Any plan for an Argon2 version of wp-password-bcrypt?

TangRufus · February 4, 2018, 7:39pm

With Argon2 added in PHP 7.2, any plan for an Argon2 version of wp-password-bcrypt?

Hail, all hail the roots team!

swalkinshaw · February 9, 2018, 1:58am

Well I suppose we could rename it, or just make another version. But I doubt we will to be honest. Argon2 is supposed to offer some advantages over bcrypt but I’m not sure how much it matters in reality. Any of Argon2, scrypt, or bcrypt is probably good enough.

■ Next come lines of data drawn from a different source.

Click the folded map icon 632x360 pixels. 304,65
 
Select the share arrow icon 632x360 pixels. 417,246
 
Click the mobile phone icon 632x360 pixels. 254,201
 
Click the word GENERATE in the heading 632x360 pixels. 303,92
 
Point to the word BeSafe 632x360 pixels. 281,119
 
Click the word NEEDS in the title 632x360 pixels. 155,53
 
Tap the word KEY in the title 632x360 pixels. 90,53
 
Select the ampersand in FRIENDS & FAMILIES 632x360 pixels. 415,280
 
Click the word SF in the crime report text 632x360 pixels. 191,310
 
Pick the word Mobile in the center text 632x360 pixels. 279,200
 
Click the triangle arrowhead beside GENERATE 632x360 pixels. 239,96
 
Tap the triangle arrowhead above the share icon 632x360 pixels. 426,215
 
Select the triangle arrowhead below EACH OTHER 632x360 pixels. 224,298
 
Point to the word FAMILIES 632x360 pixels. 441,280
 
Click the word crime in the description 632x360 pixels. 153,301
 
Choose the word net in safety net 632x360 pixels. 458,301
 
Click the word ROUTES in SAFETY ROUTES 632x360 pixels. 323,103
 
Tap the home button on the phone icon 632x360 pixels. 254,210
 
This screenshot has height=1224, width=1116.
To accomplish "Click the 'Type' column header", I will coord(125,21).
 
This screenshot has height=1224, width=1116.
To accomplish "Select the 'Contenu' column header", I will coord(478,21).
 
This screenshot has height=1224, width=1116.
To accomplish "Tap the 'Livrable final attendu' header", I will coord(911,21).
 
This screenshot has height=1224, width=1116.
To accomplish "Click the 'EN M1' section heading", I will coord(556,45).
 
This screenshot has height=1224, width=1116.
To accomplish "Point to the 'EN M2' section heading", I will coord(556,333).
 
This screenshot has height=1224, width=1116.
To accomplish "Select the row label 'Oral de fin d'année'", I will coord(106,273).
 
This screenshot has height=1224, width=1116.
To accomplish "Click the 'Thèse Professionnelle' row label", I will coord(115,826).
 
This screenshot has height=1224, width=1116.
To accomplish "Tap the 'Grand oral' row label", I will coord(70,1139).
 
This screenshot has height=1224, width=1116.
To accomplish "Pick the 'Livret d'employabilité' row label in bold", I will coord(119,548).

My one personal slight knock on Argon2 is it’s not as old/battle tested as those other two.

But don’t listen to me, I’m not a security engineer

TangRufus · February 11, 2018, 6:36am

Then, I have to make my own…

For anyone who have a client insists on Argon2i and peppering, here is a work in progress plugin:

Be warned: It is very different from wp-password-bcrypt. Migrating to wp-password-argon-two is usually “just work”.
However, migrating out from wp-password-argon-two requires regenerating passwords for all users.

TangRufus · February 27, 2018, 5:35pm

For anyone interested, v0.1.0 has published !!

Read the project readme before installing.